■ **EXERCISE MATERIAL**:
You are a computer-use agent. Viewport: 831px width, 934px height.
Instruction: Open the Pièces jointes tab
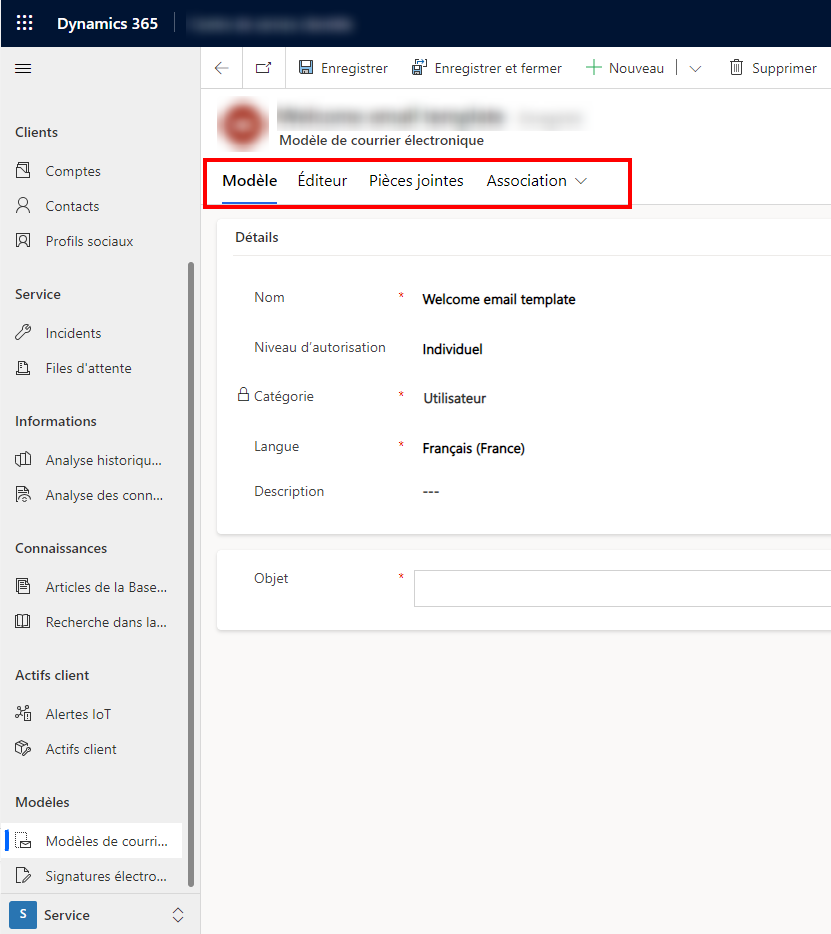tap(416, 181)
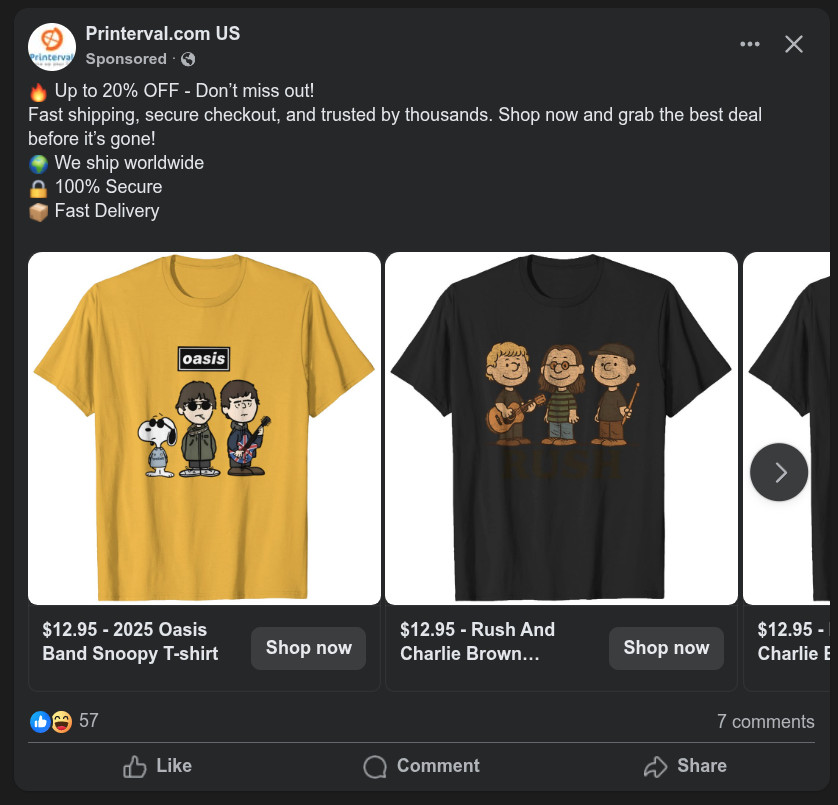This screenshot has height=805, width=838.
Task: Like the post
Action: click(157, 766)
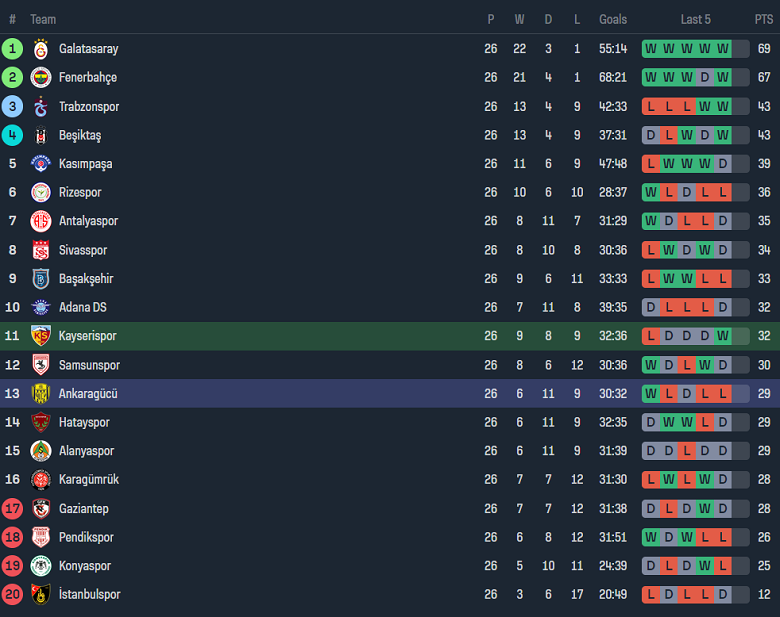Open the Başakşehir team page link
This screenshot has height=617, width=780.
(x=86, y=279)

■ **WHAT IS ASKED**: Copy out every line of the material above word for word, leaving out the pictures.

■ **THE REPLY**:
You are a computer-use agent. Viewport: 831px width, 934px height.
Instruction: Open the Pièces jointes tab
tap(416, 181)
This screenshot has height=805, width=838.
Task: Like the post
Action: click(157, 766)
Open the Başakşehir team page link
This screenshot has height=617, width=780.
(x=86, y=279)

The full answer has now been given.